# 400 amp service



## Dennis Alwon (May 9, 2009)

I guess it depends on where the generator will be set-- if the generator is at the house then just install the transfer switch at the house and bring the wires feeding from the barn into it.


----------



## ctsparky (Dec 4, 2013)

The generator is next to the barn


----------



## Dennis Alwon (May 9, 2009)

ctsparky said:


> The generator is next to the barn


Is there a disconnect at the barn for the house? If so come out of that to the transfer switch and bring the feeder going to the house into the transfer switch.


----------



## Pharon (Jan 20, 2014)

Seems like an easy enough set up. Wouldn't you just run from the emergency line side of the ATS to the gen, from the normal line side to the incoming 200A feeder that was going to the panel, and the from the load side of the ATS to the panel?


----------



## sbrn33 (Mar 15, 2007)

I would set the ATS at the barn by the generator also. Then you will have no trenching or ling conduit runs.


----------



## ctsparky (Dec 4, 2013)

yes that is making more sense to me now. 
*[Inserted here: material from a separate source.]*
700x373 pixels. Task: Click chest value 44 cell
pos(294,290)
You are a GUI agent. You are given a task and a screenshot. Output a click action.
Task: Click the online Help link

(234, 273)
I have another post asking about a 400 amp service, wondering if I can ask here.

Customer has 20kw Kohler generator and a 400 amp service, I told em to get a 400 ATS. Will the 20kw generator support the house? Is there a chance he can burn up the generator do to the size of the service?


----------



## sbrn33 (Mar 15, 2007)

You should be fine. The generator is protected. You only going to take the feed to the house through the ATS anyway. Your really only working with 200 amps of it. Is the house all electric?


----------